From here I am wondering how I can think about solving the Dupire equation and recover risk neutral probability densities. I am not super familiar with stochastic differential equations so I am hoping that I can receive help reasoning through the problem.
My attempt
The Dupire equation takes the form $dS_t = \mu_t S_t dt + \sigma(S_t,t) S_t dW_t$ where $S_t$ is the stock price at time $t$, $\mu_t$ is the drift term, $\sigma$ is the local volatility and $W_t$ is a Wiener process.
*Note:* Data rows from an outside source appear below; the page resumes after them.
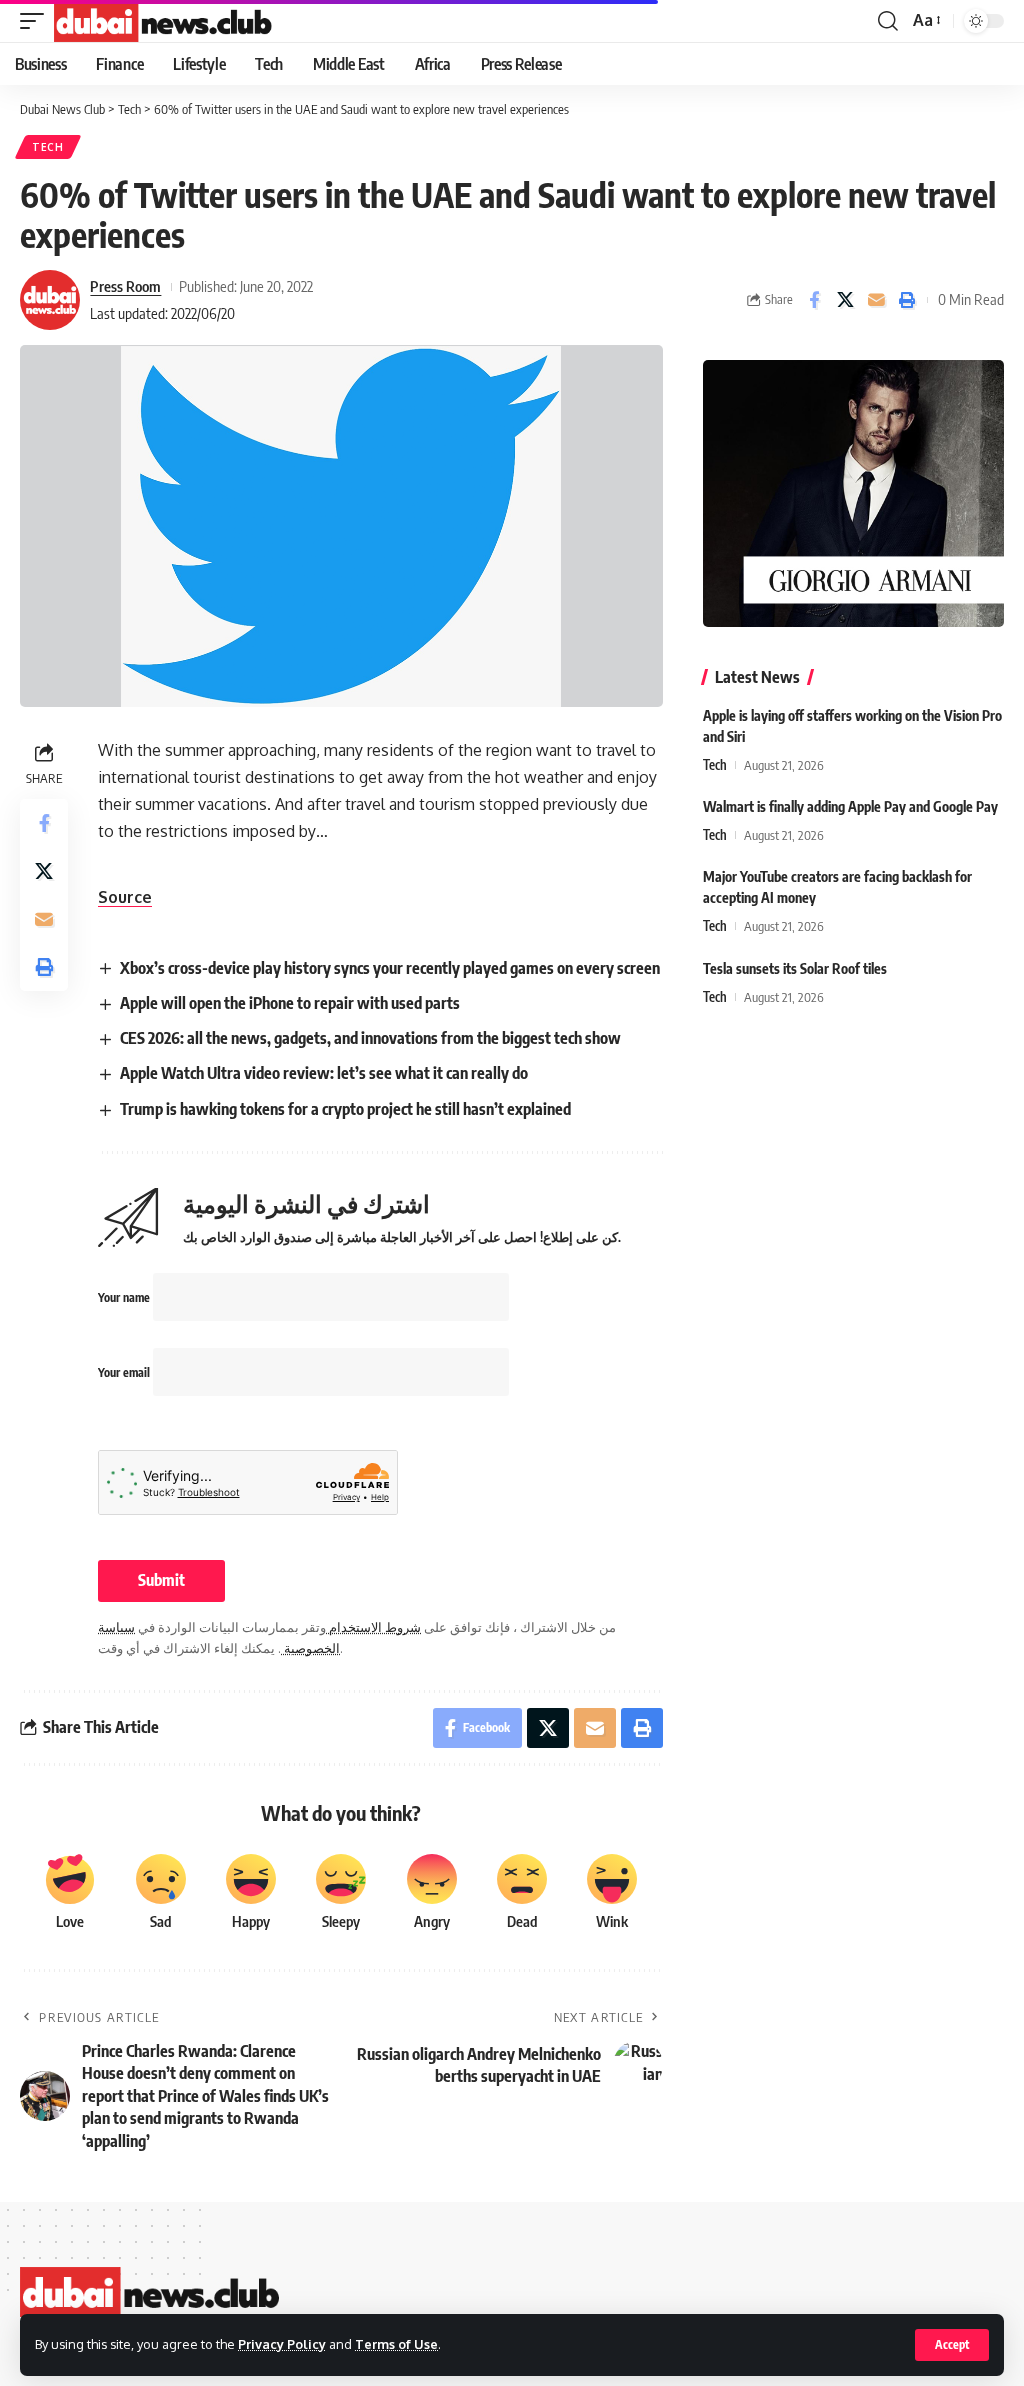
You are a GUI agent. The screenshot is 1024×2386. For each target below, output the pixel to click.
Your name (125, 1297)
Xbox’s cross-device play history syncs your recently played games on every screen (390, 968)
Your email (125, 1372)
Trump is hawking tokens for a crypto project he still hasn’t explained (345, 1109)
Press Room (125, 286)
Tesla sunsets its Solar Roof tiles (795, 968)
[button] (952, 2345)
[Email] (876, 300)
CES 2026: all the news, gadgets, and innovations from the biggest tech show (370, 1038)
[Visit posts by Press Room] (50, 300)
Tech (48, 147)
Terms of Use (396, 2344)
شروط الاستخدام (373, 1627)
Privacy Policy (282, 2344)
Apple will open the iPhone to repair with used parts (290, 1003)
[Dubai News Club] (164, 21)
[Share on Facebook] (814, 300)
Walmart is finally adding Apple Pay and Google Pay (850, 806)
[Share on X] (845, 300)
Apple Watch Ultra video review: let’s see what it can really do (324, 1073)
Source (125, 897)
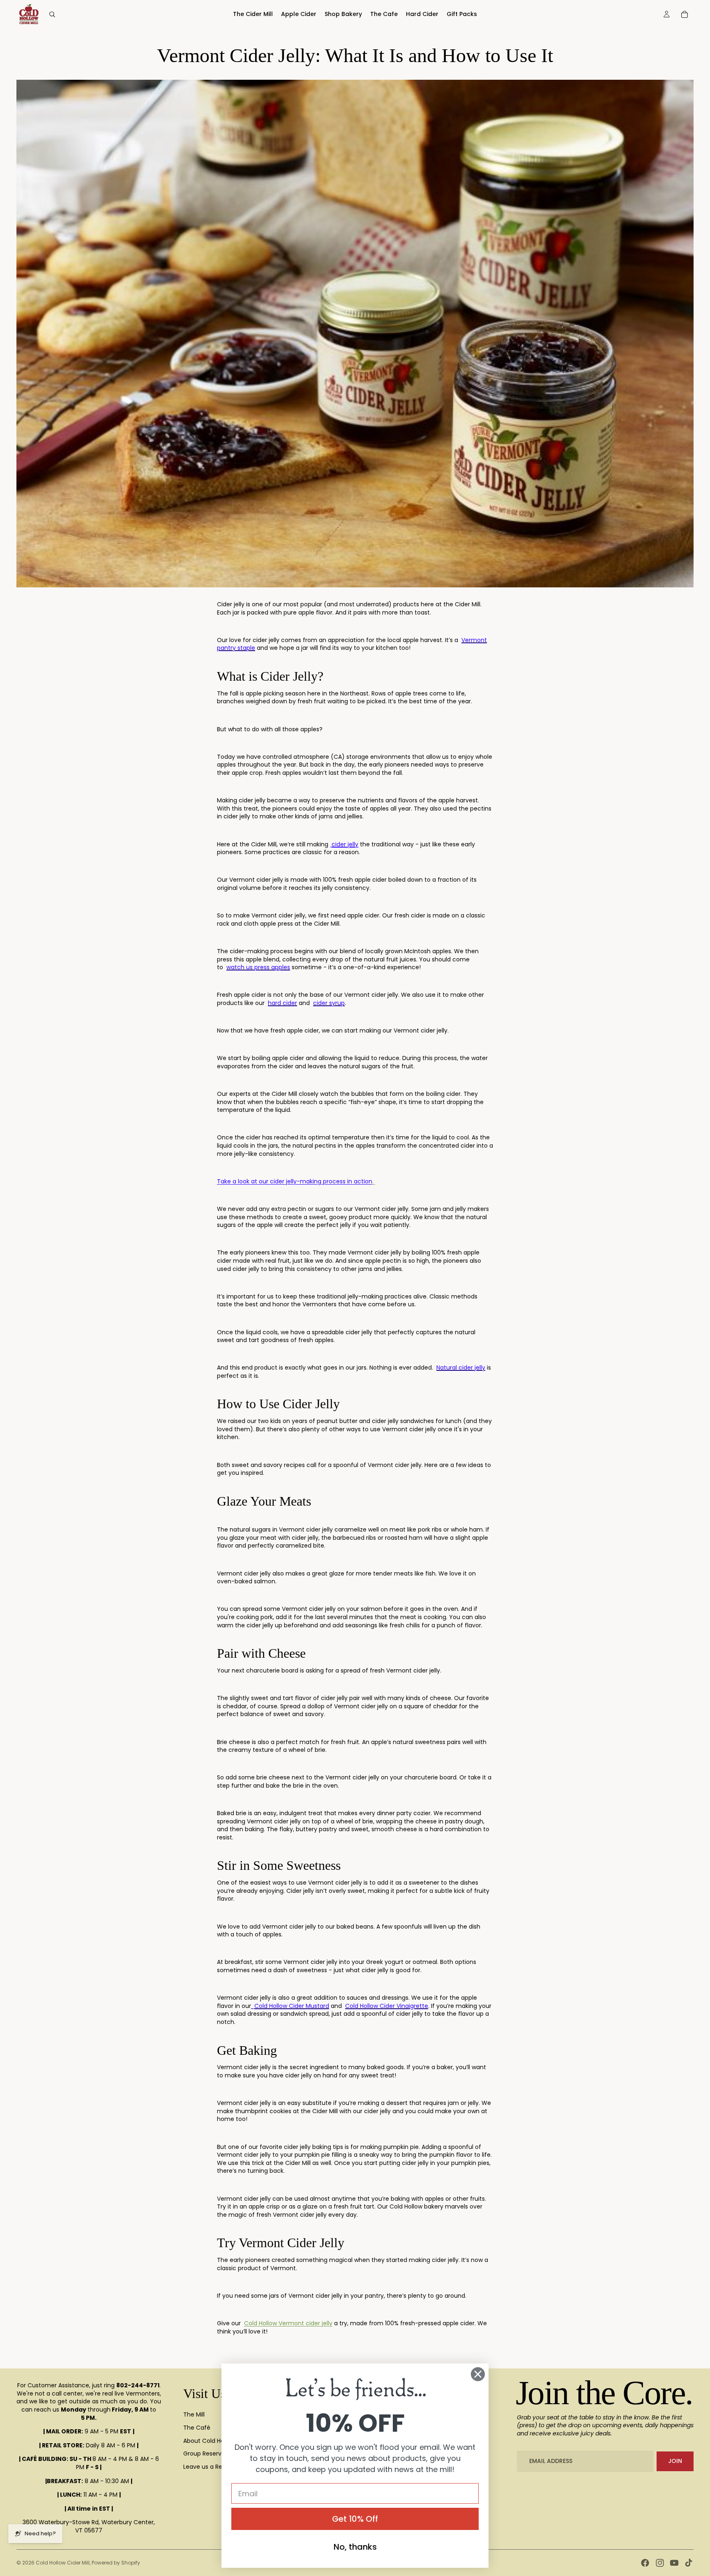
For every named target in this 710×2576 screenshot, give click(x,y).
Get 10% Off (355, 2519)
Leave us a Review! (210, 2467)
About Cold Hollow (209, 2441)
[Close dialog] (477, 2374)
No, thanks (355, 2547)
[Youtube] (674, 2563)
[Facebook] (645, 2563)
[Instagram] (660, 2563)
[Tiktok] (689, 2563)
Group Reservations (211, 2453)
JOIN (675, 2461)
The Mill (194, 2414)
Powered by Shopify (116, 2562)
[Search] (52, 14)
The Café (196, 2428)
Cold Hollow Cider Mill (63, 2562)
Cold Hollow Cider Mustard (291, 2006)
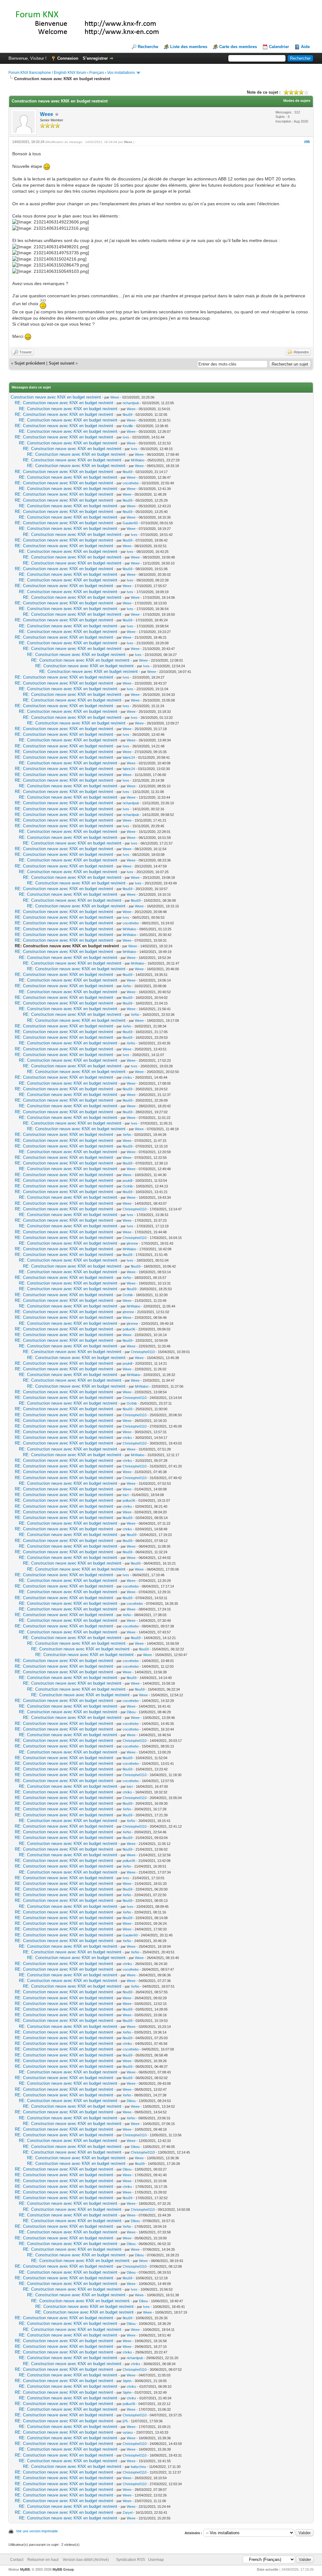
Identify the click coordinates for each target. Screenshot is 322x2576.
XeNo (127, 986)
Additionally, $S_t|_{t=0} = S_0$.
For simplicity, take $\mu_t=0$.
It is at this point that I have been getting confused about how to define the necessary constraints to solve the Ito integral.
First, I take it that $S_0$ is the spot price of the underlying of the derivative. If we solve this SDE, do we then find the how the spot price evolves over time? How does that help with option pricing? If $S_0$ is not the spot price, what instead is it? Is it the price of an option with a given strike at $t=0$ and we are then solving for the option prices at that strike across time?
If the latter is the case, do I solve this SDE for each forward price I want to query and simply have my volatility function be a function of time?
Once I have priced my options, I simply plan on taking the second derivative of price with respect to strike at each tenor to find the risk neutral probability density. Assume for this problem that tenors and strikes are dense enough that differentiation makes sense.
I found all of this information in Lecture 1: Stochastic Volatility and Local Volatility by Jim Gatheral, http://web.math.ku.dk/~rolf/teaching/ctff03/Gatheral.1.pdf
In Dupire's local volatility model, the risk-neutral density $\psi (t,x)$ and the local volatility surface $\sigma (t,x)$ are related by the Fokker-Planck PDE: $$\frac{\partial}{\partial t} \psi (t,x) = \frac{1}{2} \frac{\partial^2}{\partial x^2} (\sigma^2(t,x) x^2 \psi (t,x)) \qquad (\star )$$
Or, equivalently, $$\frac{\partial}{\partial t} \psi = L_t^* \psi$$ where $L_t^*$ is the adjoint of the infinitesimal generator of $S_t$, where $$dS_t = \sigma (t, S_t) S_tdW_t$$
Note that we have assumed that interest rates are zero (i.e. $r = 0$).
Proof: For simplicity, suppose $\sigma$ is bounded and Lipschitz in the second variable; this implies that the SDE for $S_t$ admits a unique strong solution. Moreover, boundedness of $\sigma$ gives us that $S_t$ is a square-integrable martingale (via an argument using Grönwall's inequality and Doob's maximal inequality).
If, in addition, $\sigma$ is smooth and bounded away from zero, $S_t$ admits a risk-neutral density supported on a subset of $(0,\infty)$, say $\psi (t,x)$, so that for any $f \geq 0$: $$E(f(S_t)) = \int_0^\infty f(x)\psi (t,x) dx$$
To show $(\star )$ we now assume that $f \in C_c^\infty(0,\infty )$, so that Itô's formula gives us: $$f(S_t) = f(S_0) + \int_0^t f^\prime (S_s) dS_s + \frac{1}{2} \int_0^t f^{\prime \prime} (S_s) \sigma^2(s, S_s)S_s^2 ds$$
Taking expectations in two different ways and equating them, $$ \begin{align*} \int_0^\infty f(x)\psi (t,x) dx &= E(f(S_t)) \\ &= f(S_0) + \frac{1}{2} \int_0^t E[f^{\prime \prime} (S_s) \sigma^2(s, S_s)S_s^2] ds \\ &= f(S_0) + \frac{1}{2} \int_0^t \int_0^\infty f^{\prime \prime} (x) \sigma^2(s, x)x^2 \psi(s,x) dx ds \\ &= f(S_0) + \frac{1}{2} \int_0^t \int_0^\infty f (x) \frac{\partial^2}{\partial x^2} \left[\sigma^2(s, x)x^2 \psi(s,x) \right] dx ds \end{align*}$$
where in the last step we have integrated by parts twice and used the fact that $f$ is compactly supported in $(0,\infty )$.
Differentiating with respect to $t$ and using Leibniz's rule, $$\int_0^\infty f(x) \frac{\partial}{\partial t} \psi (t,x) dx= \int_0^\infty f (x) \frac{1}{2} \frac{\partial^2}{\partial x^2} \left[\sigma^2(s, x)x^2 \psi(s,x) \right]dx$$
Since this equation holds for all $f \in C_c^\infty (0, \infty)$, $(\star)$ follows.